● Goal
Give the data below as a two-column CSV with the header instruction,response, one row per request. Put each request's text in the instruction field and its answer in the response field, quote each field, replace line breaks with spaces, and leave the pictures out.

⁂

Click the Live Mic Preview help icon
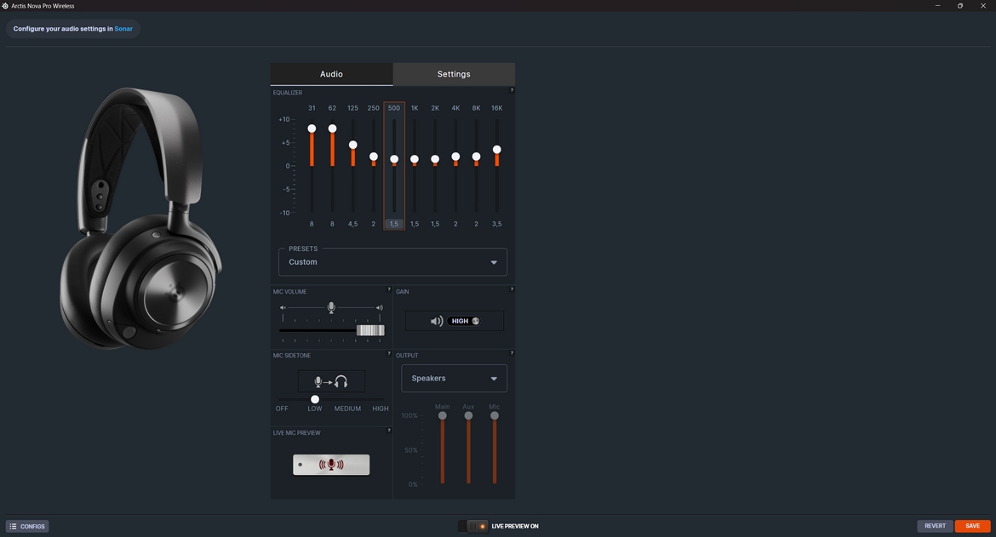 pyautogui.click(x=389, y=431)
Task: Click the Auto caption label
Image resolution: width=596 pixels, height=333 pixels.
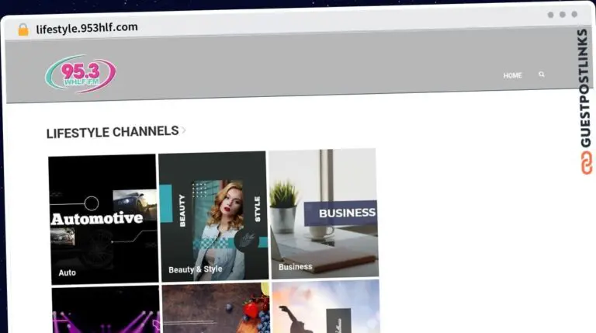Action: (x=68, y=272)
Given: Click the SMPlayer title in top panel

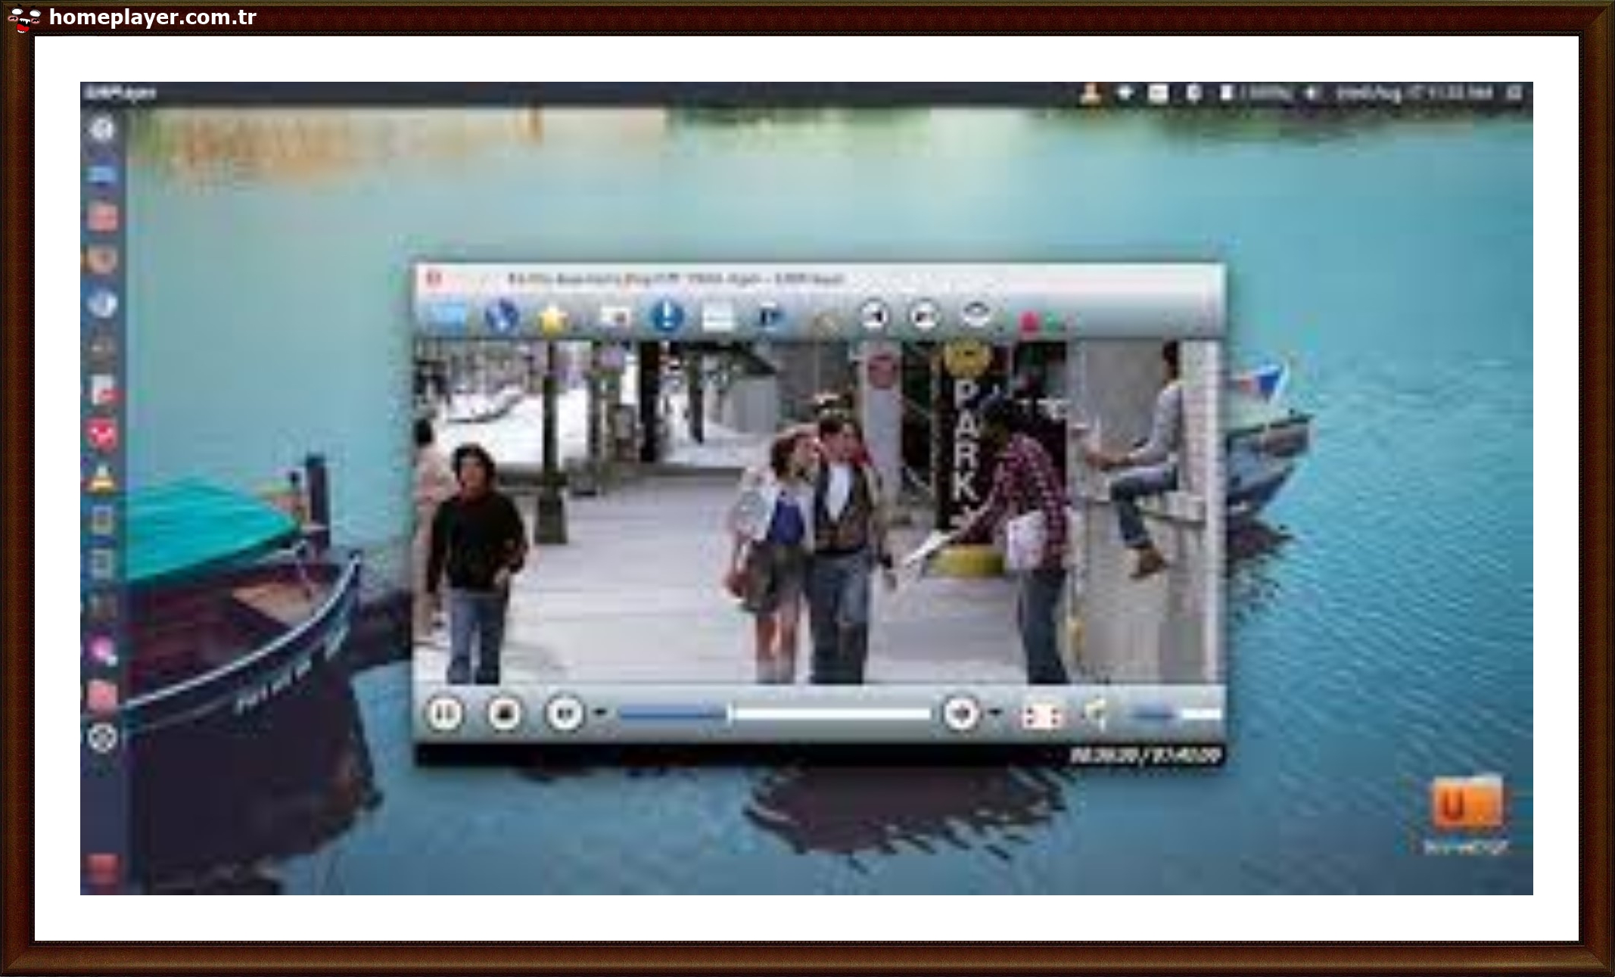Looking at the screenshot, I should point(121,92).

⁂

● Reply
instruction,response
"Click the Live Mic Preview help icon","pyautogui.click(x=389, y=431)"
"Task: Click the Auto caption label Image resolution: width=596 pixels, height=333 pixels.","Action: (x=68, y=272)"
"Given: Click the SMPlayer title in top panel","Looking at the screenshot, I should point(121,92)."